Participants were fasting >8 hours prior to each study visit. They underwent a 1-hour exposure to SHS in a smoking research laboratory between 8 and 9 am. All vascular studies and systemic hemodynamic measurements were done on-site before and after each exposure by the same technician using the same equipment. Participants wore an ambulatory BP monitor (90207 ABP Monitor; Spacelabs Healthcare, Inc., Issaquah, WA) for 24 hours before and after the exposure.
Exposures occurred in a ventilated room where participants remained resting in a seated position throughout the study. We generated mainstream and sidestream SHS because both are toxicologically important.1,2 One cigarette was actively smoked within 2 m of the participant, while we left a second cigarette lit on an ashtray within 1 m of the participant. Our smoker smoked at a rate of 1 cigarette every 15 minutes, and the cigarette in the ashtray was replaced every 15 minutes. Carbon monoxide (CO) levels were continuously monitored (Thermo Environmental Franklin, MA), which always remained <10 PPM to assure CV effects were not attributed to CO. Fine particulate matter <2.5 μm (PM2.5) levels were continuously measured during exposures by a laser-based light scattering instrument (nephelometer, MIE Inc, Bedford, MA) that was placed at the level of the head within 1 m of the participant. Each participant had his or her dominant arm brachial BP measured in triplicate at the start and every 15 minutes throughout the exposure. The BP results were blinded to the participants and recorded in the memory of the automated oscillometric device (Omron HEM-712C, Omron, Schaumburg, IL). The mean of the second and third BP and heart rate were recorded for analyses.

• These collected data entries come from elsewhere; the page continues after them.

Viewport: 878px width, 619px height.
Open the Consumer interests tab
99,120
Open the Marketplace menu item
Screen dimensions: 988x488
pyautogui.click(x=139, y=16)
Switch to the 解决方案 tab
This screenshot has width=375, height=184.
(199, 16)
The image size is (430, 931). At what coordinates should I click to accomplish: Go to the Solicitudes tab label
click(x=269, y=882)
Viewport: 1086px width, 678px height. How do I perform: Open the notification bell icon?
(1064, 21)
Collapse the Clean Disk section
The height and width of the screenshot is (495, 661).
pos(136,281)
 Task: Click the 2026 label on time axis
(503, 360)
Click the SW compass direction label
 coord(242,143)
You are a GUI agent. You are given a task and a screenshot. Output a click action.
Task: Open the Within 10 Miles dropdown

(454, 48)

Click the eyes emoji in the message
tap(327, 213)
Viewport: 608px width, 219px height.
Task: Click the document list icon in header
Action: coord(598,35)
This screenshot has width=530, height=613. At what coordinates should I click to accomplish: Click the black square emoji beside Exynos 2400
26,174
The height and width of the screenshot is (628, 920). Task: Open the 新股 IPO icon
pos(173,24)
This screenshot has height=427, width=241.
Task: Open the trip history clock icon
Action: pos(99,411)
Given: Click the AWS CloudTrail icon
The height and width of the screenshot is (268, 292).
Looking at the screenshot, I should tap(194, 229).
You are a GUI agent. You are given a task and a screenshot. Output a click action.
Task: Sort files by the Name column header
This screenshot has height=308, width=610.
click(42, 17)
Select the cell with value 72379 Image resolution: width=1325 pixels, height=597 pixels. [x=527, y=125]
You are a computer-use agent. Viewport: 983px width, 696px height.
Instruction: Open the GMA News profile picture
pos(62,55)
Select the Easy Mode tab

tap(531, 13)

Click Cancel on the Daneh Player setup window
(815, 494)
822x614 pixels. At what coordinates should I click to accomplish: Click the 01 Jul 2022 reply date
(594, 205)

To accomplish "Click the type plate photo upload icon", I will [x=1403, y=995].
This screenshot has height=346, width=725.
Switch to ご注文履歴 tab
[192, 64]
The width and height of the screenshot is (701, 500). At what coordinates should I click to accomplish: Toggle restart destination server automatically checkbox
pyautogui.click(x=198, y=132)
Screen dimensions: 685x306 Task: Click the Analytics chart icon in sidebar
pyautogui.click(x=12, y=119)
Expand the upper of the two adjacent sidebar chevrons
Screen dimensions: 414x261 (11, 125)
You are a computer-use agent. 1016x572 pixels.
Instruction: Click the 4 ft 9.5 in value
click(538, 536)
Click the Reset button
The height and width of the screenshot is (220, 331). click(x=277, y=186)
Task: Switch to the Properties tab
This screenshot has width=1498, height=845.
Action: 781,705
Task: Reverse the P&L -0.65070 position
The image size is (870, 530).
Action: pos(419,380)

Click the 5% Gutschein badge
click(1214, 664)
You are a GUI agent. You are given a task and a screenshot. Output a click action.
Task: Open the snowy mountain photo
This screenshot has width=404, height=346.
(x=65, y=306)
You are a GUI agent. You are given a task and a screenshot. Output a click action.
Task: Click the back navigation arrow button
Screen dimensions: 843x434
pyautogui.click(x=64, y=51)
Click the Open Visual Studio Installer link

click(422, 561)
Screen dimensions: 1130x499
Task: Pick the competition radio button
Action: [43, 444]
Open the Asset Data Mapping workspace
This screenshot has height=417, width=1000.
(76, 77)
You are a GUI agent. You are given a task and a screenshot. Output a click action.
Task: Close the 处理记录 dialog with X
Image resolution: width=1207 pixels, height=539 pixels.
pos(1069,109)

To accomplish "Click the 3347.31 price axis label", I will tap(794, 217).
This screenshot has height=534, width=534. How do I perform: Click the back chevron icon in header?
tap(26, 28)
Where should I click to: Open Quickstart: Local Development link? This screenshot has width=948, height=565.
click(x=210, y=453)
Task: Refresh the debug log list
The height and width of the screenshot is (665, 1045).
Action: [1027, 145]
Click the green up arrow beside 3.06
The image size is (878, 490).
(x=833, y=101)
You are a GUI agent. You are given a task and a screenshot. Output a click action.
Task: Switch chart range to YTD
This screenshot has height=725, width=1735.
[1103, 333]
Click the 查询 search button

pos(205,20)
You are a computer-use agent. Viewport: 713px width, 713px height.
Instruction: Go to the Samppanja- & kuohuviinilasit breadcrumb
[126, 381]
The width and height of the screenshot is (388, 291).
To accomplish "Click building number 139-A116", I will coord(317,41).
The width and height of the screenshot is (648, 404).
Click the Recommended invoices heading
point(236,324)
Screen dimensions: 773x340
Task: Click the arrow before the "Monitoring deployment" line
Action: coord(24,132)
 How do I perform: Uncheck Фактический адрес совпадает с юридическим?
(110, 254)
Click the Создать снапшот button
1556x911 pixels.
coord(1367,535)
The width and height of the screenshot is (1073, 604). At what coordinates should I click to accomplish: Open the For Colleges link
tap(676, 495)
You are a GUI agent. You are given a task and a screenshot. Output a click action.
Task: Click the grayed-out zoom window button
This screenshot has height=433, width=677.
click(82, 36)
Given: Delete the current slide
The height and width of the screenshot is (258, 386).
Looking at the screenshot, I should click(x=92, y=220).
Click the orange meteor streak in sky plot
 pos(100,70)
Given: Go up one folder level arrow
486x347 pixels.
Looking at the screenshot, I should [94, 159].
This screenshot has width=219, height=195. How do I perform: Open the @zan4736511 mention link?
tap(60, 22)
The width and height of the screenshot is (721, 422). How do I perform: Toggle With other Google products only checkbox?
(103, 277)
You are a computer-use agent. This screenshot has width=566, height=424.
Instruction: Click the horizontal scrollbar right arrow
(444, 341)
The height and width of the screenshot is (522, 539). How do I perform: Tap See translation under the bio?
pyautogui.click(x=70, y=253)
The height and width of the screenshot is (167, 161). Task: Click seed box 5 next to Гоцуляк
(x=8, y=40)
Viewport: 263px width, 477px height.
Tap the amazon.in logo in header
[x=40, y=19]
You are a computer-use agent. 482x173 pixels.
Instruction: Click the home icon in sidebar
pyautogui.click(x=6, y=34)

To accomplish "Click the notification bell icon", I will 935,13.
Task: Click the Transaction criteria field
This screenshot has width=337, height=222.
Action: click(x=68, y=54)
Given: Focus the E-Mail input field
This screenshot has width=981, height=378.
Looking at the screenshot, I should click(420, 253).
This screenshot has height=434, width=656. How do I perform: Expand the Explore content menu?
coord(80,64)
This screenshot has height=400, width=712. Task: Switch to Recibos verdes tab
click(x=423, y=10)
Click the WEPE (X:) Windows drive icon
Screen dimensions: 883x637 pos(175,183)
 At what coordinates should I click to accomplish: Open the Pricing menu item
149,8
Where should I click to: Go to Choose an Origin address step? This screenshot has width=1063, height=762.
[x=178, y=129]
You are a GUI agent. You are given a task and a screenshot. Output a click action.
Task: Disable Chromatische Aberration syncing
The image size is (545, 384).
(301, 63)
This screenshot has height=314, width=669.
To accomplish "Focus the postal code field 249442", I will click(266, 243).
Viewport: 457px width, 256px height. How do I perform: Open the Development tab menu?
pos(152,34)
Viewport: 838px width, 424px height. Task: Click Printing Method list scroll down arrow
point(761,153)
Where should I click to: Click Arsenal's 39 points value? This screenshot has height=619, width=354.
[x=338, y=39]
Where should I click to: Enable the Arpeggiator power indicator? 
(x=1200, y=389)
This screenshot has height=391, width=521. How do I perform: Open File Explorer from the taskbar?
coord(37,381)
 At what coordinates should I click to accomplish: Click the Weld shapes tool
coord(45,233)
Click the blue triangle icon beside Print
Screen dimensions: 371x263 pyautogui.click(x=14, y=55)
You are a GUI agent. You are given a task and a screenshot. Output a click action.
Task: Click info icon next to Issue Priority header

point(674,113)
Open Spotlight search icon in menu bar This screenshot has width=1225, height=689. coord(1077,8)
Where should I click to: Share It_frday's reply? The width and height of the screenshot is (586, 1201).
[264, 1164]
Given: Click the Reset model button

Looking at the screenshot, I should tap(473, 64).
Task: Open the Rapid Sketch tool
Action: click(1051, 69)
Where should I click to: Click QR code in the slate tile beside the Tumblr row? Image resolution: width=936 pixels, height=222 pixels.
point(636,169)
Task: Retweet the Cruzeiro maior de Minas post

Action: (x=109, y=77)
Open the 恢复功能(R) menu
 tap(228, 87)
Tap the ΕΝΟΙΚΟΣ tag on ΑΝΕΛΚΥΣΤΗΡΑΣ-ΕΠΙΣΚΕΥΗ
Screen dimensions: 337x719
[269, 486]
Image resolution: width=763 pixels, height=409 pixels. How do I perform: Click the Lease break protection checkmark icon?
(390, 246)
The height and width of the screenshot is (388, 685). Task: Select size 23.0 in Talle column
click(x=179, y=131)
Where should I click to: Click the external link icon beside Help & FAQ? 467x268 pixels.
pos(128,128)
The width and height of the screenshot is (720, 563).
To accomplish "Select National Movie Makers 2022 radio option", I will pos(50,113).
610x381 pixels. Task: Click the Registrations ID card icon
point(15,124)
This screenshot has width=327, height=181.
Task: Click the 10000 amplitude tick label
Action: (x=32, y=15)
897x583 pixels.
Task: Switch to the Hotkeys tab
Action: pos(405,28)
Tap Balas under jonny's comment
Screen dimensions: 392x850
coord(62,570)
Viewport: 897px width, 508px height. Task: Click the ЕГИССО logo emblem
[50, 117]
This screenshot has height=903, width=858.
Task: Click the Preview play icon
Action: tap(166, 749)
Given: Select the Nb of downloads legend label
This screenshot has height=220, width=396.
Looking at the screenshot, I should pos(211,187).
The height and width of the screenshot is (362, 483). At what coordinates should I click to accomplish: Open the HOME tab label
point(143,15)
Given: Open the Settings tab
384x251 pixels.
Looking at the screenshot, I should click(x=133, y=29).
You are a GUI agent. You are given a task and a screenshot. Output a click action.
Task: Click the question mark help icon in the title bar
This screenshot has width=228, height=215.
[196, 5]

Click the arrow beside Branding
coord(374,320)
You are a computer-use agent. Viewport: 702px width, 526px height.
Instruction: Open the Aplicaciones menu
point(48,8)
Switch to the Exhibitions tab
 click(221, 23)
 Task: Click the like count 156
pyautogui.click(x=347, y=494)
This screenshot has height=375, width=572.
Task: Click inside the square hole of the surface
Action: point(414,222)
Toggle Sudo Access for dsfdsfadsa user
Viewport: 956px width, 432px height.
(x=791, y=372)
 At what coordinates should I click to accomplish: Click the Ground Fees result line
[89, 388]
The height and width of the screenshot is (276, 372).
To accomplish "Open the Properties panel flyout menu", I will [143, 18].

Participants lay supine for 10 minutes prior to all vascular studies. First, central aortic BP waveform and hemodynamic analyses were performed by right arm radial artery tonometer. Second, arterial compliance was measured by determining pulse wave velocity (carotid and femoral artery tonometer positions). Both methods were performed using the SphygmoCor system (AtCor Medical, West Ryde, Australia), as we have previously described.6 Third, participants remained supine for 5 minutes, and then finger EDV was measured by determining the reactive hyperemia index (RHI) using the EndoPAT2000 system.7 Last, endothelial-independent vasodilatation was determined by the finger nitroglycerin index, as previously described.7
Data were collected and analyzed using SPSS 15.0 for Windows. All pre-exposure vs post-exposure parameters were compared by 2-tailed paired t tests. The slopes of the changes of the intra-exposure BP and heart rate were compared vs a slope of zero by a linear mixed model analysis. The 5 time points for BP and heart rate were compared by a mixed model analysis. Significance was defined as a P<.05.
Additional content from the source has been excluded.